#### ABOUT THIS TASK:
Where a line in the data below includes the word "header", count it. State the total and nothing more.

#### EXCERPTED DATA:
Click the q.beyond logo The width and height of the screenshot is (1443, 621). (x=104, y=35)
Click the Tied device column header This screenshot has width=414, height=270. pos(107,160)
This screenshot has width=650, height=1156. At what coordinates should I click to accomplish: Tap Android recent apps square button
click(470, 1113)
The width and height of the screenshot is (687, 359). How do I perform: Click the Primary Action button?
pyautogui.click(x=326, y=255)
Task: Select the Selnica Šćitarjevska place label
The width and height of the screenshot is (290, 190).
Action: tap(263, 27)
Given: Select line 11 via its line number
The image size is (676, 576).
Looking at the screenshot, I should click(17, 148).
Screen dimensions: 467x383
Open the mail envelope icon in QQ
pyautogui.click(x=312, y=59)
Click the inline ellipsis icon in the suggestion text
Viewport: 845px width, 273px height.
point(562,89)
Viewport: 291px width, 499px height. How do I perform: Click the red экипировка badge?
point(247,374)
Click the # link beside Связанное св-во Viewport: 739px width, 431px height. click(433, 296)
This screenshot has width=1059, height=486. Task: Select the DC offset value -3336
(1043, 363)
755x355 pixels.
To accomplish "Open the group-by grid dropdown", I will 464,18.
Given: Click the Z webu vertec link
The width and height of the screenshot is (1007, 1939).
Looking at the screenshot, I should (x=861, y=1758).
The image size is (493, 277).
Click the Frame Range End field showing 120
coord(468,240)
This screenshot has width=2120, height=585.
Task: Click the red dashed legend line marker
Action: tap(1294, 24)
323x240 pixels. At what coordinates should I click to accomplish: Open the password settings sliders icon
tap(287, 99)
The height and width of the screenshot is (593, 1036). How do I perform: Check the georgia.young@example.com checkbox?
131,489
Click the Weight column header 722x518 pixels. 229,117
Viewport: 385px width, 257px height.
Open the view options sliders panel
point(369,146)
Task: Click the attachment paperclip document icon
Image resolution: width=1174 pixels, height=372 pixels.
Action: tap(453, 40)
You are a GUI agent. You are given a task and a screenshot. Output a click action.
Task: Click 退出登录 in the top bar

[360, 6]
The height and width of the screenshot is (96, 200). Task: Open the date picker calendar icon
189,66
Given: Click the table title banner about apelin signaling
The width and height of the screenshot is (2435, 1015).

#### ANSWER:
2